Leur sortie de l’organisation régionale, est une décision hautement politique qui s’apparente à une révolution sans tapage. Cela s’inscrirait dans le cadre de la remise en cause actuelle des rapports de forces dans le monde et du rejet de l’ordre international ancien. L’une de ses manifestations est l’apparition en force des BRICS, les G7 et G20 n’étant plus à même de gérer convenablement les préoccupations du monde.

Pour bien cerner la situation dans le Sahel, il faut la situer dans son contexte réel caractérisé par la volonté ferme de combattre la pauvreté, de mettre fin au terrorisme qui y sévit depuis plus de dix ans, et exercer la pleine souveraineté sur la gestion des ressources minières et pétrolifères, ainsi que sur les autres richesses du sous-sol. Il s’agit de se donner les moyens pour une véritable indépendance et favoriser la renaissance de la culture en effaçant autant que possible certaines empreintes du passé colonial.

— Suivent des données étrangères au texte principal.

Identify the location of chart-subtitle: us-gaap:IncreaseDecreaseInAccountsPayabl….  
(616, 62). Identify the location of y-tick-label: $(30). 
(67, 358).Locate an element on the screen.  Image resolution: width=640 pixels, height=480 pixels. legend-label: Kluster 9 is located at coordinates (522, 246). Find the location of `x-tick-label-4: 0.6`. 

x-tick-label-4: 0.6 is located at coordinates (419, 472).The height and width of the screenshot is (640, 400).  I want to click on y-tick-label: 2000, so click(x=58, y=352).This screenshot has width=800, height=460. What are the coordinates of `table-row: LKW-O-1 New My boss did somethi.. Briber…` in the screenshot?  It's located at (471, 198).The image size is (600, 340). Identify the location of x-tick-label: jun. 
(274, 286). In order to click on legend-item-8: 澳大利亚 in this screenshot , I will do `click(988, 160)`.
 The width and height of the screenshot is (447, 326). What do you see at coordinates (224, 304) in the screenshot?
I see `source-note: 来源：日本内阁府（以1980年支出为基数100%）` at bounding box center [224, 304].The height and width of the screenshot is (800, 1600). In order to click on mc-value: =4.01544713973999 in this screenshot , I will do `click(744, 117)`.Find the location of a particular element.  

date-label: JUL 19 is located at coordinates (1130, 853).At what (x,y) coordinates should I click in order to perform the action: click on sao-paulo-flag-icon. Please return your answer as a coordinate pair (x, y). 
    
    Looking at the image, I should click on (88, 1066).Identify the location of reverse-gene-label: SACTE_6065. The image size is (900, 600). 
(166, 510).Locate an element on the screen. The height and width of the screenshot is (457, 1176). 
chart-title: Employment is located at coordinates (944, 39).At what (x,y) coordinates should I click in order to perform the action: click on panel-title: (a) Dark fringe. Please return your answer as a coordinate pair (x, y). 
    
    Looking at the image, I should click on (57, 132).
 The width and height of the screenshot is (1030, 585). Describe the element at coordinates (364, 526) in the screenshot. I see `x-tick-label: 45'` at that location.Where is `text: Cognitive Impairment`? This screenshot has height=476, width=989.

Voilà la raison pour laquelle le changement de paradigme dans les rapports de ces pays avec les partenaires extérieurs devient une nécessité, au même titre que l’adaptation au nouveau courant qui embrasse le monde et dont les manifestations en cours un peu partout, ne sont que des épiphénomènes.

 Le sentiment patriotique qui anime les dirigeants de ces Etats sahéliens est noble, mais il invite à la vigilance car les forces hostiles de l’intérieur comme de l’extérieur opposeront une résistance. Il devient alors necessaire et opportun de prioriser la politique de bon voisinage, d’être réaliste dans les actes gouvernementaux, d’éviter des positions extrémistes, en ayant présent à l’esprit qu’aucun pays ne peut vivre dans l’autarcie et que la philanthropie n’est pas de mise dans les relations internationales. L’espoir est donc permis pour le retour de ces pays à la maison communautaire dans les années à venir.